Document source:
LAFRIMBOLLE
Dimanche19 novembre 44
Ouvrir une brèche vers l’Alsace
Le 19 novembre, au lever du jour, le sous-groupement Morel-Deville, du groupe tactique Rémy, se heurte aux Alpenjäger en train d’installer un barrage de troncs de sapins près de la ferme Saint-Michel à Lafrimbolle.
Le sous-groupement Massu prend la relève.
Un fermier avait entendu des officiers allemands installés dans sa cave dire qu’ils n’avaient pas pu miner le secteur du carrefour où se trouvait le barrage, faute de mines.
Le commandant Massu, informé, lance son infanterie à travers les bois, contournant le barrage, faisant 40 prisonniers et démantelant une autre barricade dressée devant la ferme de la Cense-Manée : la route de Dabo est ouverte.
Composition du S/groupement MASSU
(La Frimbolle-Dabo-Obersteigen)

Segment de données:
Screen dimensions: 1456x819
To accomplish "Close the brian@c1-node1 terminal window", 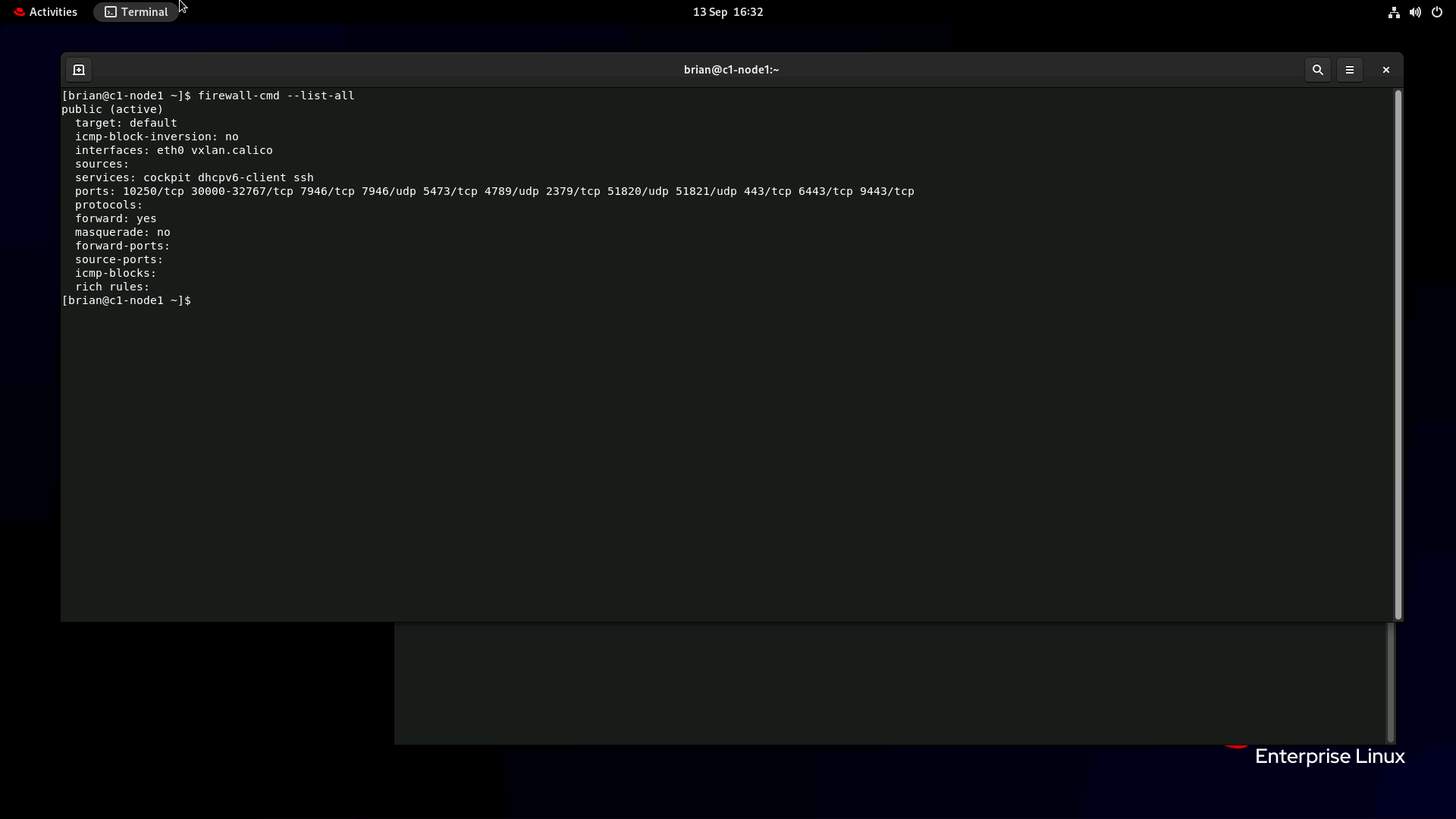I will pos(1385,69).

Consigne: Rédigez la suite du texte sur la percée vers l'Alsace à Lafrimbolle en reprenant après sa dernière ligne.

Réponse:
Chef Lt-Col MASSU
Adjoints : Cne MOLLOT du RMT
Cne LUCIEN du RBFM
Compagnie hors rang du 2e Bataillon : Cne de la Simone
Compagnie d’accompagnement du 2e Bataillon: Cne Eggenspiller
5ème compagnie de combat aux ordres du Cne Rogier
6ème compagnie de combat aux ordres du Lt Renaud
2ème escadron du 12e RCA aux ordres du capitaine de Vandières
Peloton de spahis du 1er RMSM aux ordres du Lt Rouxel (3ePon du 2e Escadron)
Peloton de Tank-Destroyers du RBFM aux ordres du EV Durville
Section de sapeurs du 13e génie de Chollet
DL du cne Ramières, cdt la 3e Batterie du 40 RANA
La 2e DB – Général Leclerc – combats et combattants – En FRANCE
(Extrait)
Le 19 au matin, le Général est à Cirey.
Quelques efforts sont encore nécessaires, mais la porte est déjà plus qu’entr’ouverte.
L’ennemi décroche sur tout le front du Corps, abandonne la Vor-Vogesenstellung pour garnir la ligne des Vosges.
Il faut à tout prix maintenant le prendre de vitesse : l’instant approche pour lequel tout jusque-là a été mis en œuvre, le difficile moment du lâcher.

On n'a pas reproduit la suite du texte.